Die Innenministerin und die Spezialeinheit Alfa waren 2009 ins Gerede gekommen, als im Rahmen der geplanten Schließung eines Krankenhauses im südlettischen Bauska spontane Demonstrationen die Brücke einer wichtigen Verkehrsachse besetzten. Damals wurde ebenfalls aus Riga die Sondereinheit geschickt. Mūrniece sagte nun, diese Entscheidung habe sie seinerzeit gar nicht selbst getroffen.
Als Reaktion auf die jüngsten Ereignisse hat die Innenministerin nun beschlossen, den Polizisten ihr Gehalt – allerdings erst im kommenden Jahr – um 50% zu erhöhen, womit sie indirekt ihrer eigene, früheren Behauptung widerspricht, die Höhe des Einkommens könne nicht Grund dafür sein, daß Polizisten kriminell würden. Als weitere Folge des Überfalls von Jēkapbils wird die Einheit Alfa außerdem liquidiert – allerdings wohl nur dem Namen nach. Aufgaben wie die Festnahme von Verbrechen werden einer anderen Einheit übertragen, aber die an dem Vorfall unbeteiligten Polizisten weiterbeschäfigt, ohne den Namen Alfa zu verwenden, der nach Aussage des Chefs der Polizei von Riga, Ints Kužis, nun in Verruf geraten sei. Andererseits benenne man andere Abteilungen der Polizei schließlich auch nicht mit Sondernamen. Linda Mūrniece will außerdem disziplinarisch durchgreifen, jedes kleinste Vergehen solle nun wieder geahndet werden, mit der Demokratie sei es in diesem Sinne vorbei. Unangemeldete Kontrollen finden bereits statt.
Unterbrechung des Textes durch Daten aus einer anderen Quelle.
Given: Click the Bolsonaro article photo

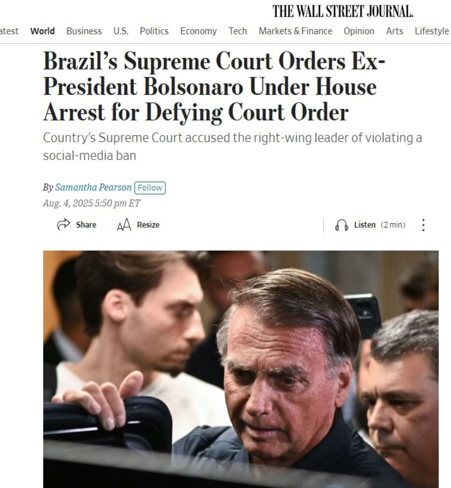Looking at the screenshot, I should [x=241, y=369].
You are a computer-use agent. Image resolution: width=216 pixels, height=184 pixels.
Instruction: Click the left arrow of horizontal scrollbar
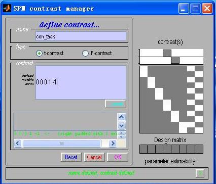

Eine Psychologin sagte, jeder Polizist brauche wenigstens 20 Therapiestunden, um zu lernen, wie er seine Aggressionen in einem Job beherrscht, in welchem er beständig mit Aggression konfrontiert wird. Agris Sūna, der Chef der Polizeigewerkschaft verlangt nach wie vor den Rücktritt der Ministerin, die jetzt nun eine Hexenjagd beginne.